I. Expedir y reformar el bando municipal, así como los reglamentos, circulares y disposiciones administrativas de observancia general dentro del territorio del municipio, que sean necesarios para su organización, prestación de los servicios públicos y, en general, para el cumplimiento de sus atribuciones.”

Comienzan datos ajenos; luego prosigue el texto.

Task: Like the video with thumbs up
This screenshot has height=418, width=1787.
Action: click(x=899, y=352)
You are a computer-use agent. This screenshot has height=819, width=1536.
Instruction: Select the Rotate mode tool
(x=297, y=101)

A mayor abundamiento la fracción III del artículo 115 constitucional, establece:

“III. los municipios, con el concurso de los estados cuando así fuere necesario y lo determinen las leyes, tendrán a su cargo los siguientes servicios públicos:

a) Agua potable y alcantarillado;

b) Alumbrado público;

c) Limpia;

d) Mercados y centrales de abasto;

e) Panteones;

f)  Rastro;

g) Calles, parques y jardines; y

h) Seguridad pública y tránsito.”

Al regular las actividades, tanto de las autoridades como de los particulares, se protegen los intereses individuales y colectivos de la siguiente manera:

  • Al regular la actividad de la autoridad, se logra limitar el alcance de los órganos de gobierno municipal, con lo que se brinda mayor seguridad a los gobernados respecto a lo que puede y no puede hacer la autoridad municipal.

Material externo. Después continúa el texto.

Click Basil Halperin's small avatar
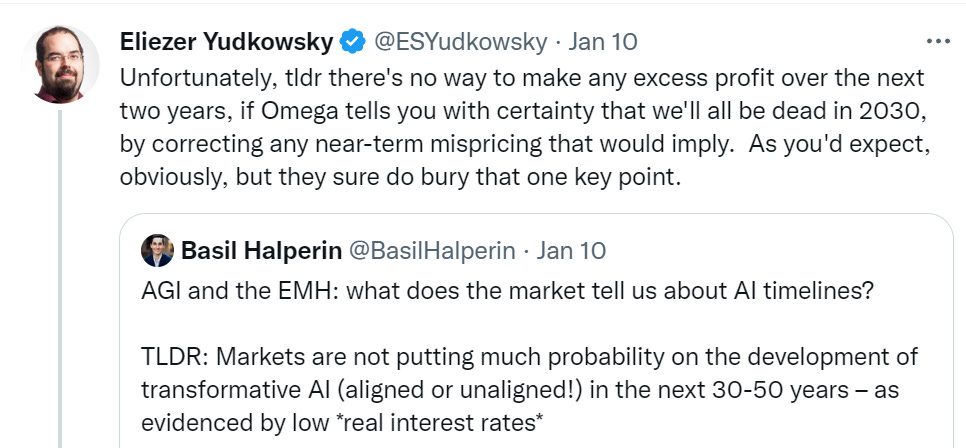 tap(158, 250)
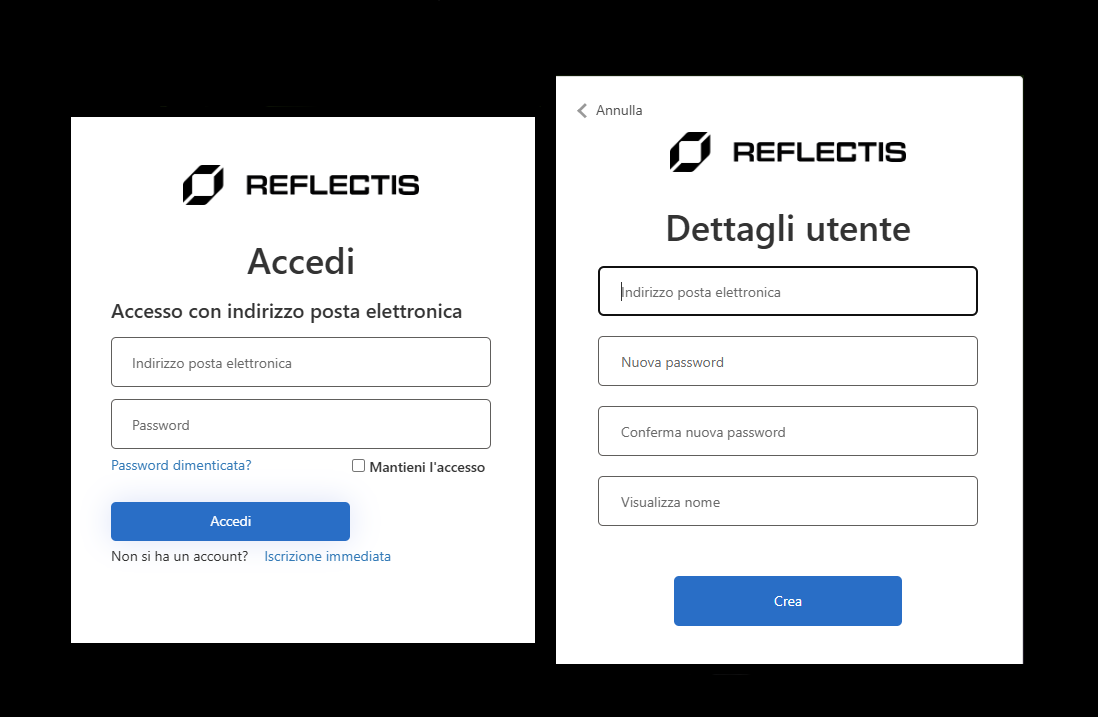The height and width of the screenshot is (717, 1098).
Task: Click the Dettagli utente heading
Action: 788,229
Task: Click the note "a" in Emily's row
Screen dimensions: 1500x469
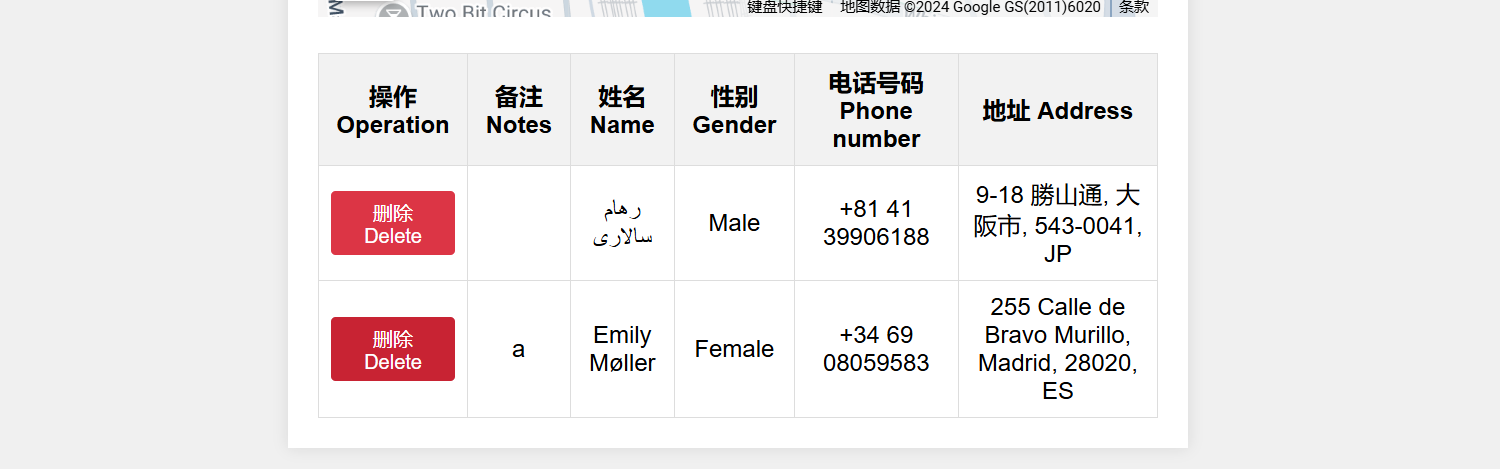Action: pos(518,349)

  • Al regular las actividades de la comunidad, se logra establecer una mejor relación de convivencia dentro de la misma; además de facilitar la relación entre gobernantes y gobernados.

  • Se eficientiza la captación de ingresos a la hacienda municipal al ordenar la prestación de los servicios públicos. 

  • Se fortalece la cultura de honestidad, la transparencia y rendición de cuentas en el manejo de los recursos al establecer mecanismos de información y consulta para la población respecto al manejo de los mismos.

  • Se evita la interpretación arbitraria de la ley y los abusos de poder al establecer las facultades, derechos y obligaciones con que cuentan los servidores públicos, así como los derechos y obligaciones de los vecinos del municipio.

  • Se fomenta la vocación de servidor público, estableciendo mecanismos para impulsar la capacitación técnica y administrativa del personal y desarrollando así un servicio civil de carrera.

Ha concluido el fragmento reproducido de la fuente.